Pour ma mère que je n’avais pas vue depuis ma naissance, le séjour de La Rochelle fut aussi l’occasion de la découvrir en entier. Je ne laissai pas, d’abord, d’être surprise qu’elle ne m’eût embrassée que deux fois, et seulement au front, après cette séparation assez longue ; encore ne devinais-je pas que ces deux baisers seraient les seules que je recevrais d’elle en ma vie. Je la trouvais aigre dans ses propos et impatientée des rires inconsidérés qui me prenaient devant les fantaisies de mes frères. « Décidément cette enfant n’est pas belle, dit-elle un jour devant moi à mon frère Constant, elle n’a que des yeux ; ils lui mangent la figure ; c’est une démesure fort ridicule».
Ce ne fut, cependant, que quelques jours après mon arrivée que ma réserve à son endroit devint une franche aversion : ce changement vint de la manière dont elle crut me devoir mener à l’église. Je n’avais jamais entendu la messe mais je sentais plus de curiosité que d’hostilité et, bien que je fusse allée parfois au prêche avec les Villette, je ne me croyais pas huguenote. Ma mère me mena à l’église comme elle m’eût menée au cachot : avec des menaces et une poigne serrée sur ma main. Je n’étais pas naturellement docile et ma nature comportait un fond de rébellion que l’usage de la force réveillait. Ma mère parvint, par sa méthode, à ce beau résultat que, sitôt que je fus dans l’église, je tournai le dos à l’autel. Elle me donna un soufflet ; je le portai avec un grand courage, me sentant glorieuse de souffrir pour ma religion. A l’égard de la messe, cette résistance ne dura pas car elle était sans fondement, mais je ne revins jamais de l’aversion pour ma mère que fit naître cette aventure. | Not having seen my mother since the day I was born, the sojourn at La Rochelle was therefore the chance to discover everything about her. It did not fail to surprise me, at first, that after this relatively lengthy separation she would kiss me only twice, and just on the forehead; then again, I could not have guessed that these two kisses would be the only ones I would ever receive from her. I found her bitter in her remarks and irritated by my sudden, indiscriminate laughter at my brothers’ caprices. “This child is decidedly unattractive,” she told my brother Constant in front of me one day. “She is all eyes. They devour her face. Everything is ridiculously out of proportion.”

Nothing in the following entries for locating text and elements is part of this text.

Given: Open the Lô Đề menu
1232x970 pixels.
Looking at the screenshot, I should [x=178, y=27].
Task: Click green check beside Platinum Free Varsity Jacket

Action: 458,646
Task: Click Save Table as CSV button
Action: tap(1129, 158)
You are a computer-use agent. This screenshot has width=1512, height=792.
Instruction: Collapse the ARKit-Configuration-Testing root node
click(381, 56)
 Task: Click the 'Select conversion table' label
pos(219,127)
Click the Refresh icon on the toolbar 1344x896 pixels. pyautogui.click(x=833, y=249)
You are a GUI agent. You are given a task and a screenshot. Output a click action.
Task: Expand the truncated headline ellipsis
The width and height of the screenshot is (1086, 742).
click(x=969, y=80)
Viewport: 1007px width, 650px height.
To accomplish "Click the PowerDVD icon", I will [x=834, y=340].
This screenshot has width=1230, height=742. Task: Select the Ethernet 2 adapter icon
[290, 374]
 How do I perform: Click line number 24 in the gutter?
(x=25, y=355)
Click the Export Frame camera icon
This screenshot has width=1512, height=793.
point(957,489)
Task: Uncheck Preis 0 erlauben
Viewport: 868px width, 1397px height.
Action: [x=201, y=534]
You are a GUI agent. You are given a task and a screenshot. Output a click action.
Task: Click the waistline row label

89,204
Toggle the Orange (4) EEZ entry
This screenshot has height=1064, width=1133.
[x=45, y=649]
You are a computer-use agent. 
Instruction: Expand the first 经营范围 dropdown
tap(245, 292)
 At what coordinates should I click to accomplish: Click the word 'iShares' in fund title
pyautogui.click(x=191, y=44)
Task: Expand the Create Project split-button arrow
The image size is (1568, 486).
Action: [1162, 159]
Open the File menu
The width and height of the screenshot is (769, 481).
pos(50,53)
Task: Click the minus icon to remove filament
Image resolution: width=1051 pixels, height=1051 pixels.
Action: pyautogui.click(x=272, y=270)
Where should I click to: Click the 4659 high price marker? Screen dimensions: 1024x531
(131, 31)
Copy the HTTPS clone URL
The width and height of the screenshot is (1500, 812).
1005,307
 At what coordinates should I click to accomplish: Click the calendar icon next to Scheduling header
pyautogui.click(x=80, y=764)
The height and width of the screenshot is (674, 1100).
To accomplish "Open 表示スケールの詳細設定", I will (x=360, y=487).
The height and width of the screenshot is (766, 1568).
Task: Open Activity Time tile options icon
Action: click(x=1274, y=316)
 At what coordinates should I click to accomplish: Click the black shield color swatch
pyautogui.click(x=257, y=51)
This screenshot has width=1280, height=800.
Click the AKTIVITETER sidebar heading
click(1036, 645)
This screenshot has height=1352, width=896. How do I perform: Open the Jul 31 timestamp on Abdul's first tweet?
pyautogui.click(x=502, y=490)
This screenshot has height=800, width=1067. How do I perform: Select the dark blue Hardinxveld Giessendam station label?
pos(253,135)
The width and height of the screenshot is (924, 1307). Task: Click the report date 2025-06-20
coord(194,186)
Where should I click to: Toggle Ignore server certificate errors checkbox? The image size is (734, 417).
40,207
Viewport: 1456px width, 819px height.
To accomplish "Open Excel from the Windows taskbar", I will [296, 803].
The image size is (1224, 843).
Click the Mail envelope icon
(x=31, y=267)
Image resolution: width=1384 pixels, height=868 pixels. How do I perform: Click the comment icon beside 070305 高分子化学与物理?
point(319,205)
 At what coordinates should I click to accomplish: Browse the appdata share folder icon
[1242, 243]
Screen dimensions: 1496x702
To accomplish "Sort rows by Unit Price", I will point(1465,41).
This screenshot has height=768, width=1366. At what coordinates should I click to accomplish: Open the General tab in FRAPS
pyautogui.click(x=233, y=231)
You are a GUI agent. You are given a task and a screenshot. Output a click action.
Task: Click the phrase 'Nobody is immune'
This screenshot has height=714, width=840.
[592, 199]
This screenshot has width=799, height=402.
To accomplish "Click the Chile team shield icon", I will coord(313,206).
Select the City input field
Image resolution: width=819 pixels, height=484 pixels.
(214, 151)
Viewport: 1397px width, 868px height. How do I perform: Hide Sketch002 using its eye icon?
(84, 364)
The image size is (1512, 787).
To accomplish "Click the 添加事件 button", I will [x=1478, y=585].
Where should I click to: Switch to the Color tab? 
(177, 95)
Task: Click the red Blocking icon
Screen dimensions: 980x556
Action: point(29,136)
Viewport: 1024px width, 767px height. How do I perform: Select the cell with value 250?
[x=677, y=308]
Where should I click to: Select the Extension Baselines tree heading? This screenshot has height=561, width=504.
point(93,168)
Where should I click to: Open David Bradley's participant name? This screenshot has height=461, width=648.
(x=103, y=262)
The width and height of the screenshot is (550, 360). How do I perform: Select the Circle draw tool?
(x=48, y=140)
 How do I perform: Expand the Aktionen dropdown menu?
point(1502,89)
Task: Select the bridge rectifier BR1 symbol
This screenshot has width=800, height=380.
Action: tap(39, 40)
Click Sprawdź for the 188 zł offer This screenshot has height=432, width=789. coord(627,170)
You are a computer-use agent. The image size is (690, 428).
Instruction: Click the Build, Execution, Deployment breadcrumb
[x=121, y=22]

It was, however, just a few days after my arrival that my reservations towards her turned to pure loathing. This change was brought on by the manner in which she thought I should be escorted to church. I had never heard mass before, but my curiosity was greater than my hostility and, although I had attended the sermon a few times with the Villettes, I did not think of myself as a Huguenot. My mother escorted me to church as if she were escorting me to a prison cell: with threats and a tight grip around my hand. I was not naturally docile and my nature harboured a rebellious streak that was aroused by the use of force. Through her actions, my mother achieved a splendid result: the moment I entered the church, I turned my back to the altar. She gave me a slap across the face; I bore it with great bravery, basking in the glory of suffering for my religion. As for mass, my resistance to it was short-lived since it was unfounded, but never would I overcome the loathing for my mother that was borne of this episode.